The tools are no longer useful
One way to do so is to collect zero-knowledge proofs (ZKP) that determine a party to verify the veracity of a statement, and therefore, the identity of that person. McMullen, whose clients in the financial industry are looking into non-invasive means of identity verification, is a major advocate for ZKPs, adding they’re particularly helpful in establishing trust between parties.
ZKPs is a method that allows a person—looking to verify themselves—to answer statements in a manner that establishes trust to the verifying party without unveiling personal or secret information. Take, for example, the problem of 4+4=8. This is something the person looking to be verified knows to be true, but the ZKP method relies on trust. Instead of asking is 4+4=8, the verifier asks a series of questions to determine if the person wanting to verified is telling the truth (or in this case, knows that to be true). The verifier can ask is 4+4=7; is the sum of 4+4 an even number, and so on and so forth, and after the series of questions, it can determine the veracity of the person’s claims, thereby identifying them.

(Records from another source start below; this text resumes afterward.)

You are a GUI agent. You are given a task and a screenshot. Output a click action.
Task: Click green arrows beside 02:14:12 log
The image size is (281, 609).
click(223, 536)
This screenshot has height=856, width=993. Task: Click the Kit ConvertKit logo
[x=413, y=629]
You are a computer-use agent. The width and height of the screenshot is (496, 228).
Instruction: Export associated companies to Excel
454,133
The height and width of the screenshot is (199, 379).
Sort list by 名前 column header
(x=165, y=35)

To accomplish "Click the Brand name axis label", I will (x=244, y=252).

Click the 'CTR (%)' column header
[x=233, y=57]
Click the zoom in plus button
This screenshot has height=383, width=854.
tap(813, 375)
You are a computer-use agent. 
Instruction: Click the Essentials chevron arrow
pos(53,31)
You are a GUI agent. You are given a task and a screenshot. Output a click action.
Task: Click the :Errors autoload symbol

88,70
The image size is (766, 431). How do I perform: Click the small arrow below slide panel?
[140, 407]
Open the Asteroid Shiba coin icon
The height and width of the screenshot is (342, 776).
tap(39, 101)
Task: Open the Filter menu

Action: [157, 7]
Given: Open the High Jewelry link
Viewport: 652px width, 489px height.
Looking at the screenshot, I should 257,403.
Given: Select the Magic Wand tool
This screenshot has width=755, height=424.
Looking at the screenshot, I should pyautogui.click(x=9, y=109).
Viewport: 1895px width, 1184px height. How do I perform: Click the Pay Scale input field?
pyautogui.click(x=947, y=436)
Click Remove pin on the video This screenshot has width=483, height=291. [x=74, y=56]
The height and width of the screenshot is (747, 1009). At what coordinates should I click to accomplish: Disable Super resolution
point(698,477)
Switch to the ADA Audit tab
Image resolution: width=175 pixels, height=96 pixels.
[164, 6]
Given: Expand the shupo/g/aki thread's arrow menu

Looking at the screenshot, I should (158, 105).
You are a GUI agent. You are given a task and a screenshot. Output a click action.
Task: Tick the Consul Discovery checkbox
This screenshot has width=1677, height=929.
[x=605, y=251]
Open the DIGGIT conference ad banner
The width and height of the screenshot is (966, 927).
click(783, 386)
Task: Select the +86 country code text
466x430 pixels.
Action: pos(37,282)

This isn’t a common method to prove identity. So far, social media companies have enlisted a number of technologies to verify people’s ages, including using identity-based verification like asking users to upload government-issued IDs; using AI to scan a user’s face; tracking a user’s activity to determine a person’s age; and enlisting parental supervision tools like Instagram, which introduced “Teen Accounts” to alert parents of any harmful online habits.
At the heart of the issue is there is fundamentally no tool that can verify a user’s age without inherently violating a user’s privacy. Any accurate models require extremely invasive measures like biometrics or government IDs—and the IDs are something that even social media companies are hesitant to request because of the ID gap in which 15 million Americans lack any identification, an issue that disproportionally affects Black and Hispanic adults, immigrants, and those with disabilities.
Using AI to scan people’s faces does little to solve for the issue, as experts have found these AI models are less accurate for minority groups and often misclassify adults as minors, while AI itself is unable to discern a synthetic voice or deepfake from a real human. Children, who again are savvy, will also frequently bypass any geographically-based bans using VPNs, like in Florida when VPN usage went up 1,150% after the state banned Pornhub. And least of all, there are major security risks that come with storing identity documents, like a recent breach of Discord’s third-party vendor 5CA that left over 70,000 government IDs exposed online.
Ultimately, the “age verification trap” is what happens when regulators treat age enforcement as mandatory and delineate privacy to an optional status. Until methods like ZKPs or device-based verification, these experts warn, becomes the norm, the digital age will continue down the rabbit hole of trying to prove a person’s identity while trying not to infringe on their privacy rights.